TASK PROMPT
Repeat every line of the records below word for word, leaving out the pictures.
————————
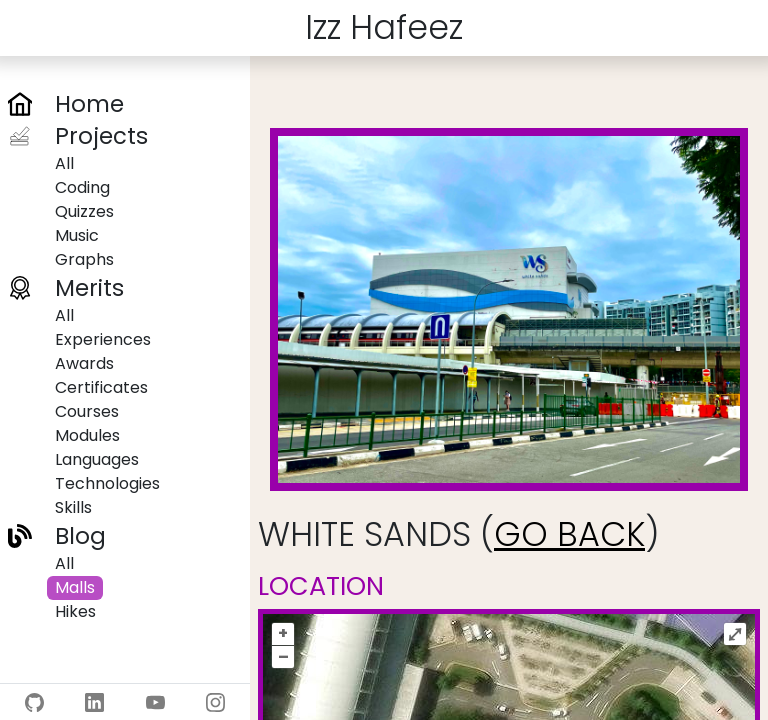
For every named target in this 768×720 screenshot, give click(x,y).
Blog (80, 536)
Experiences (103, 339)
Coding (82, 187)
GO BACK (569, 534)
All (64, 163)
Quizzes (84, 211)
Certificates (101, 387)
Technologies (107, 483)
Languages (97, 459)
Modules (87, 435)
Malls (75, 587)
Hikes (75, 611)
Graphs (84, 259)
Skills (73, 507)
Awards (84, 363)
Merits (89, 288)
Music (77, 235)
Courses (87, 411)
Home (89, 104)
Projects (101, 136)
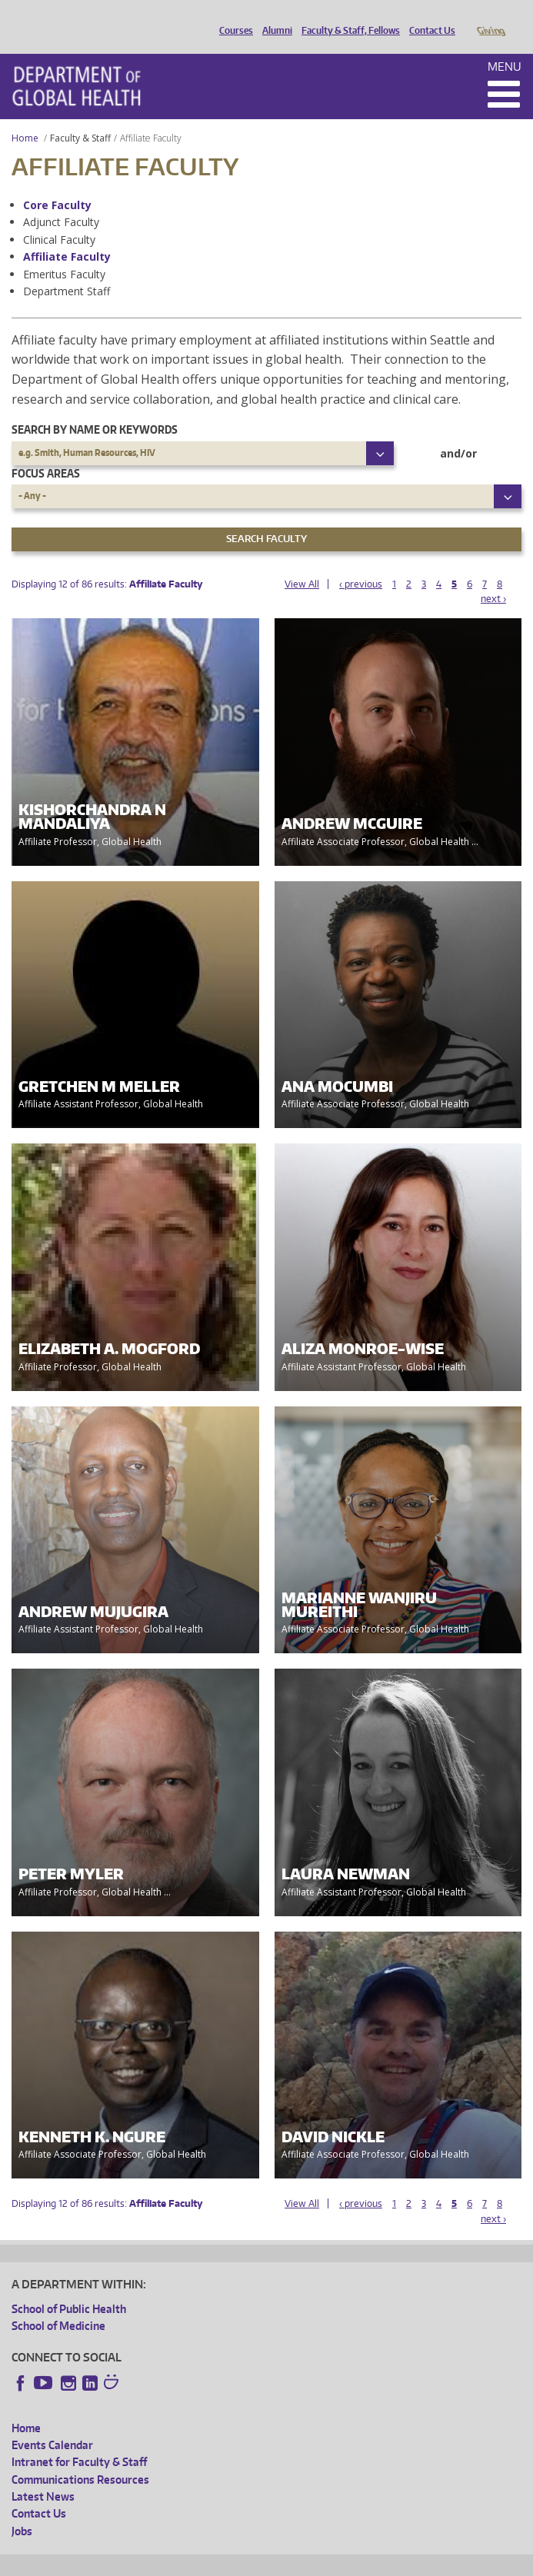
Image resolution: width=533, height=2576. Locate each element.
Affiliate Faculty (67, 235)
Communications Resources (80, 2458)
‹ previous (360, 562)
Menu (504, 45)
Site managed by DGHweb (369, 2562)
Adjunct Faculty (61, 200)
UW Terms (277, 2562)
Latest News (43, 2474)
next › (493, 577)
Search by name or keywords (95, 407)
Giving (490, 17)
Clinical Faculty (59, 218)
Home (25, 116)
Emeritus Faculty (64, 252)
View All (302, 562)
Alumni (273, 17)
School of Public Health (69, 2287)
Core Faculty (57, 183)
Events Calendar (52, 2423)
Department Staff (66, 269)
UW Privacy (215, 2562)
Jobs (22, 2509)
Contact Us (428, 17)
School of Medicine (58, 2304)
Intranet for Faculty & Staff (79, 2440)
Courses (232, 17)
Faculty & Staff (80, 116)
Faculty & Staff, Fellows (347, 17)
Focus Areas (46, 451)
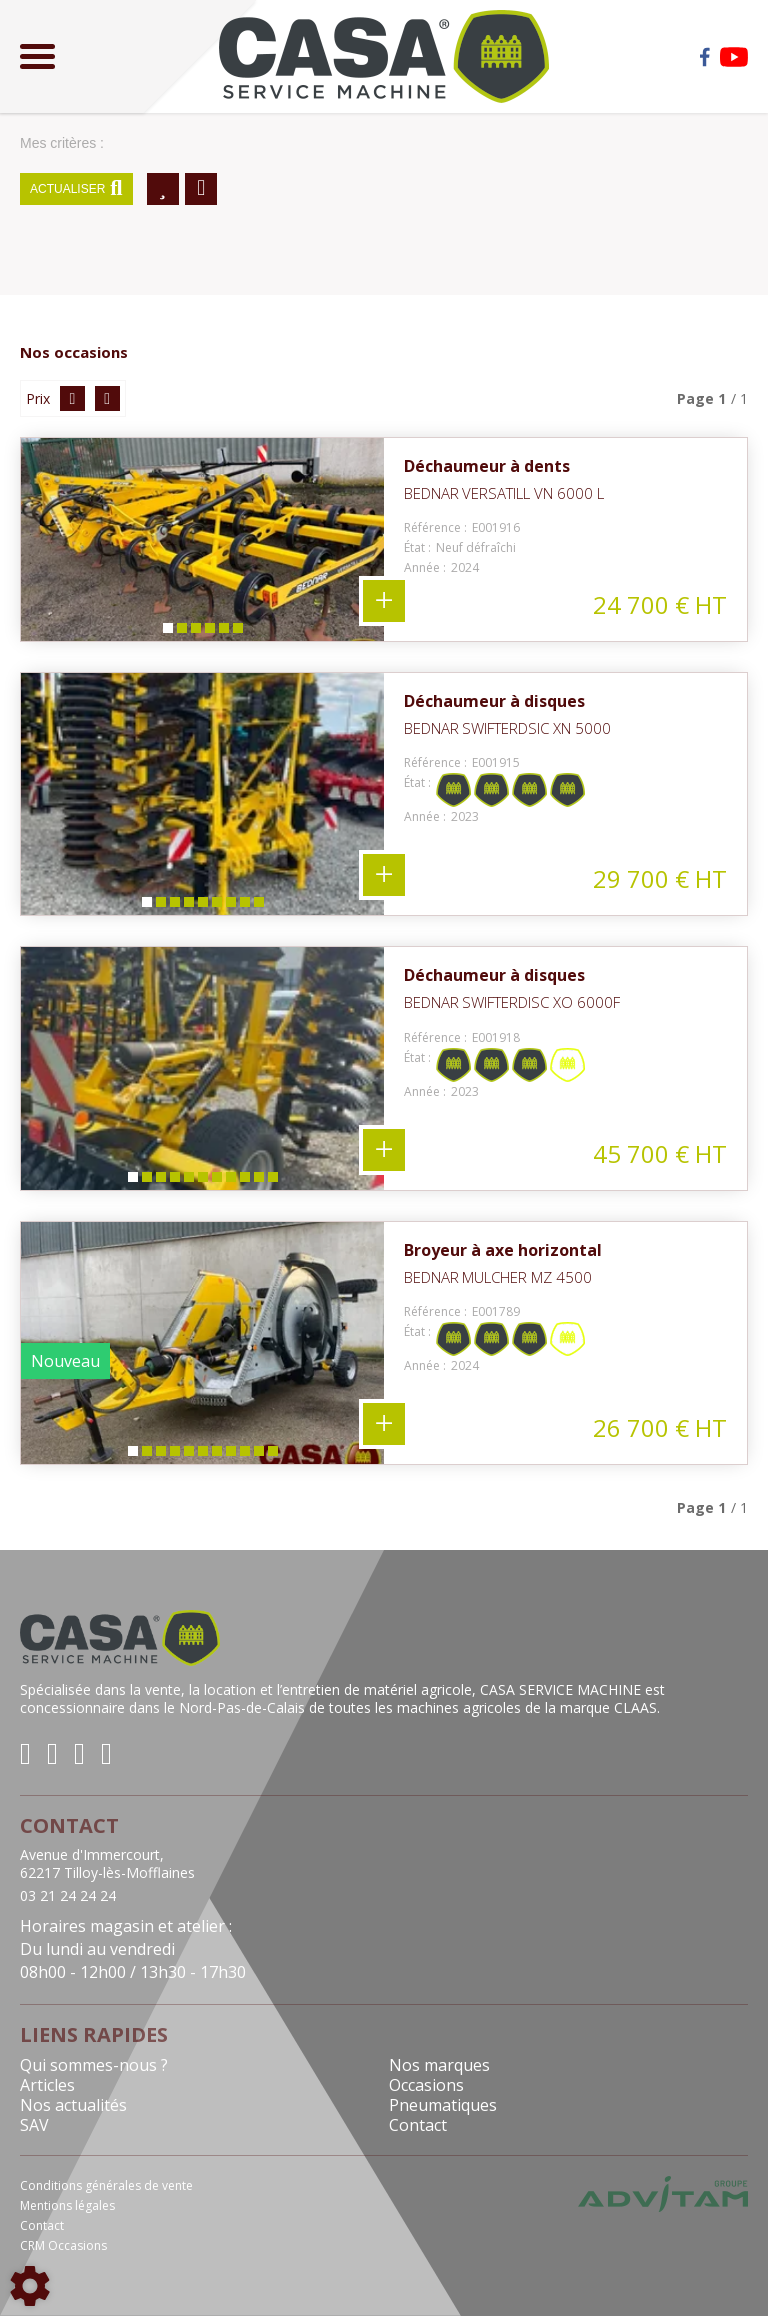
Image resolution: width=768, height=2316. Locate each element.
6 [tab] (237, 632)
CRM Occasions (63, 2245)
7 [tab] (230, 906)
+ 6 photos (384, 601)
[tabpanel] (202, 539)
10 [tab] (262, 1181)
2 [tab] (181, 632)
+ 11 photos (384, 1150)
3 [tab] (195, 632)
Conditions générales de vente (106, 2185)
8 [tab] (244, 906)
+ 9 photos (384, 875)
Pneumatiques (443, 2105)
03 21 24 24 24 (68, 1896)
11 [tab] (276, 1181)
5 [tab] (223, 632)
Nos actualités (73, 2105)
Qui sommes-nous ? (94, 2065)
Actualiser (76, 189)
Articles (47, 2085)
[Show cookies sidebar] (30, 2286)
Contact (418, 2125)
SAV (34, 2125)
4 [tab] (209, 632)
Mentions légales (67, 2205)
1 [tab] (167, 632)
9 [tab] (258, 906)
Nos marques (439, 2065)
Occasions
————————
REPLY
For every named target in this 768×720 screenshot, give click(x,y).
Blog (80, 536)
Experiences (103, 339)
Coding (82, 187)
GO BACK (569, 534)
All (64, 163)
Quizzes (84, 211)
Certificates (101, 387)
Technologies (107, 483)
Languages (97, 459)
Modules (87, 435)
Malls (75, 587)
Hikes (75, 611)
Graphs (84, 259)
Skills (73, 507)
Awards (84, 363)
Merits (89, 288)
Music (77, 235)
Courses (87, 411)
Home (89, 104)
Projects (101, 136)
Image resolution: width=533, height=2576. Locate each element.
Affiliate Faculty (67, 235)
Communications Resources (80, 2458)
‹ previous (360, 562)
Menu (504, 45)
Site managed by DGHweb (369, 2562)
Adjunct Faculty (61, 200)
UW Terms (277, 2562)
Latest News (43, 2474)
next › (493, 577)
Search by name or keywords (95, 407)
Giving (490, 17)
Clinical Faculty (59, 218)
Home (25, 116)
Emeritus Faculty (64, 252)
View All (302, 562)
Alumni (273, 17)
School of Public Health (69, 2287)
Core Faculty (57, 183)
Events Calendar (52, 2423)
Department Staff (66, 269)
UW Privacy (215, 2562)
Jobs (22, 2509)
Contact Us (428, 17)
School of Medicine (58, 2304)
Intranet for Faculty & Staff (79, 2440)
Courses (232, 17)
Faculty & Staff (80, 116)
Faculty & Staff, Fellows (347, 17)
Focus Areas (46, 451)
Image resolution: width=768, height=2316. Locate each element.
6 [tab] (237, 632)
CRM Occasions (63, 2245)
7 [tab] (230, 906)
+ 6 photos (384, 601)
[tabpanel] (202, 539)
10 [tab] (262, 1181)
2 [tab] (181, 632)
+ 11 photos (384, 1150)
3 [tab] (195, 632)
Conditions générales de vente (106, 2185)
8 [tab] (244, 906)
+ 9 photos (384, 875)
Pneumatiques (443, 2105)
03 21 24 24 24 (68, 1896)
11 [tab] (276, 1181)
5 [tab] (223, 632)
Nos actualités (73, 2105)
Qui sommes-nous ? (94, 2065)
Actualiser (76, 189)
Articles (47, 2085)
[Show cookies sidebar] (30, 2286)
Contact (418, 2125)
SAV (34, 2125)
4 [tab] (209, 632)
Mentions légales (67, 2205)
1 [tab] (167, 632)
9 [tab] (258, 906)
Nos marques (439, 2065)
Occasions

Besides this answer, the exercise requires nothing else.